What you need to do. An accurate, complete copy of the records below is required.

Records.

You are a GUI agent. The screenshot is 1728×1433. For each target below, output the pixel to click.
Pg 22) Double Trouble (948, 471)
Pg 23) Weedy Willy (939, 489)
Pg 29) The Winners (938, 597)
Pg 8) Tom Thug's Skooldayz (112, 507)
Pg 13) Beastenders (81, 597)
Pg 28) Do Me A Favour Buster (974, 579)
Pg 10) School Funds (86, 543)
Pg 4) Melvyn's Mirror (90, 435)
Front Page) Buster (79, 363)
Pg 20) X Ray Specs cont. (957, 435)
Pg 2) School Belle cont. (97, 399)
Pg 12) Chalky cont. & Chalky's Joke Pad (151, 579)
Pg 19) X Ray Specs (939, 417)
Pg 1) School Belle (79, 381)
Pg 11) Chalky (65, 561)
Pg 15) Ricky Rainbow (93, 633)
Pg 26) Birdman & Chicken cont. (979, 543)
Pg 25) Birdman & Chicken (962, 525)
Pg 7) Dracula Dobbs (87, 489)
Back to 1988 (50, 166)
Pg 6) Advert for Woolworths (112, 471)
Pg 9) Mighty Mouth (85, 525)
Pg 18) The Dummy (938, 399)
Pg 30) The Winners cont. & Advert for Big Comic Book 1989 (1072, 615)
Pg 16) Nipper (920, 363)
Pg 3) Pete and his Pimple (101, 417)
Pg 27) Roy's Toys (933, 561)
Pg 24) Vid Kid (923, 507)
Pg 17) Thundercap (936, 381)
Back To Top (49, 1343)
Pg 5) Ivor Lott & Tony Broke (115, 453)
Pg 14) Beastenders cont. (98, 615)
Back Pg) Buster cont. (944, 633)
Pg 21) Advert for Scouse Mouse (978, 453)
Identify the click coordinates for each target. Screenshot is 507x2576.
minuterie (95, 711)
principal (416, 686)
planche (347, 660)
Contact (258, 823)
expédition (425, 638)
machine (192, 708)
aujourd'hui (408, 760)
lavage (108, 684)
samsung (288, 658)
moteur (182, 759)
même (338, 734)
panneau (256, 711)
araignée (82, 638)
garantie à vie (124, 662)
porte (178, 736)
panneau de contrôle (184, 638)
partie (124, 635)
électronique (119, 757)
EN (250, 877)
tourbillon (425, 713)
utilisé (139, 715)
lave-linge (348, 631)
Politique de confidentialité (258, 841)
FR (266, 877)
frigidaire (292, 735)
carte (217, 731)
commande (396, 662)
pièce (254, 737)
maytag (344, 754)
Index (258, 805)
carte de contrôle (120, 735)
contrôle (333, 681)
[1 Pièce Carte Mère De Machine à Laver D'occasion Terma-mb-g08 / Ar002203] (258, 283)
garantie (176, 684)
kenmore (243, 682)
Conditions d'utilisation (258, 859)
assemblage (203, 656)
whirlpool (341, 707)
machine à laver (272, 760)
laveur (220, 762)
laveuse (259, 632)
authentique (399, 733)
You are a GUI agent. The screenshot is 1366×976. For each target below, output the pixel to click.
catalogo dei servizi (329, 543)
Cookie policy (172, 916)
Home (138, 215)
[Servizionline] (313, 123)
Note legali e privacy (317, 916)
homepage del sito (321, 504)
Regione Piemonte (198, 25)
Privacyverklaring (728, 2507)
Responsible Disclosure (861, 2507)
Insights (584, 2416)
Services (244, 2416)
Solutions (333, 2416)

Answer for this exercise.
You are a GUI agent. The screenshot is 1728×1433. For each target below, output the pixel to click.
Pg 22) Double Trouble (948, 471)
Pg 23) Weedy Willy (939, 489)
Pg 29) The Winners (938, 597)
Pg 8) Tom Thug's Skooldayz (112, 507)
Pg 13) Beastenders (81, 597)
Pg 28) Do Me A Favour Buster (974, 579)
Pg 10) School Funds (86, 543)
Pg 4) Melvyn's Mirror (90, 435)
Front Page) Buster (79, 363)
Pg 20) X Ray Specs cont. (957, 435)
Pg 2) School Belle cont. (97, 399)
Pg 12) Chalky cont. & Chalky's Joke Pad (151, 579)
Pg 19) X Ray Specs (939, 417)
Pg 1) School Belle (79, 381)
Pg 11) Chalky (65, 561)
Pg 15) Ricky Rainbow (93, 633)
Pg 26) Birdman & Chicken cont. (979, 543)
Pg 25) Birdman & Chicken (962, 525)
Pg 7) Dracula Dobbs (87, 489)
Back to 1988 (50, 166)
Pg 6) Advert for Woolworths (112, 471)
Pg 9) Mighty Mouth (85, 525)
Pg 18) The Dummy (938, 399)
Pg 30) The Winners cont. & Advert for Big Comic Book 1989 (1072, 615)
Pg 16) Nipper (920, 363)
Pg 3) Pete and his Pimple (101, 417)
Pg 27) Roy's Toys (933, 561)
Pg 24) Vid Kid (923, 507)
Pg 17) Thundercap (936, 381)
Back To Top (49, 1343)
Pg 5) Ivor Lott & Tony Broke (115, 453)
Pg 14) Beastenders cont. (98, 615)
Back Pg) Buster cont. (944, 633)
Pg 21) Advert for Scouse Mouse (978, 453)
Identify the click coordinates for each target. Screenshot is 507x2576.
minuterie (95, 711)
principal (416, 686)
planche (347, 660)
Contact (258, 823)
expédition (425, 638)
machine (192, 708)
aujourd'hui (408, 760)
lavage (108, 684)
samsung (288, 658)
moteur (182, 759)
même (338, 734)
panneau (256, 711)
araignée (82, 638)
garantie à vie (124, 662)
porte (178, 736)
panneau de contrôle (184, 638)
partie (124, 635)
électronique (119, 757)
EN (250, 877)
tourbillon (425, 713)
utilisé (139, 715)
lave-linge (348, 631)
Politique de confidentialité (258, 841)
FR (266, 877)
frigidaire (292, 735)
carte (217, 731)
commande (396, 662)
pièce (254, 737)
maytag (344, 754)
Index (258, 805)
carte de contrôle (120, 735)
contrôle (333, 681)
[1 Pièce Carte Mère De Machine à Laver D'occasion Terma-mb-g08 / Ar002203] (258, 283)
garantie (176, 684)
kenmore (243, 682)
Conditions d'utilisation (258, 859)
assemblage (203, 656)
whirlpool (341, 707)
machine à laver (272, 760)
laveur (220, 762)
laveuse (259, 632)
authentique (399, 733)
You are a GUI agent. The screenshot is 1366×976. For each target below, output the pixel to click.
catalogo dei servizi (329, 543)
Cookie policy (172, 916)
Home (138, 215)
[Servizionline] (313, 123)
Note legali e privacy (317, 916)
homepage del sito (321, 504)
Regione Piemonte (198, 25)
Privacyverklaring (728, 2507)
Responsible Disclosure (861, 2507)
Insights (584, 2416)
Services (244, 2416)
Solutions (333, 2416)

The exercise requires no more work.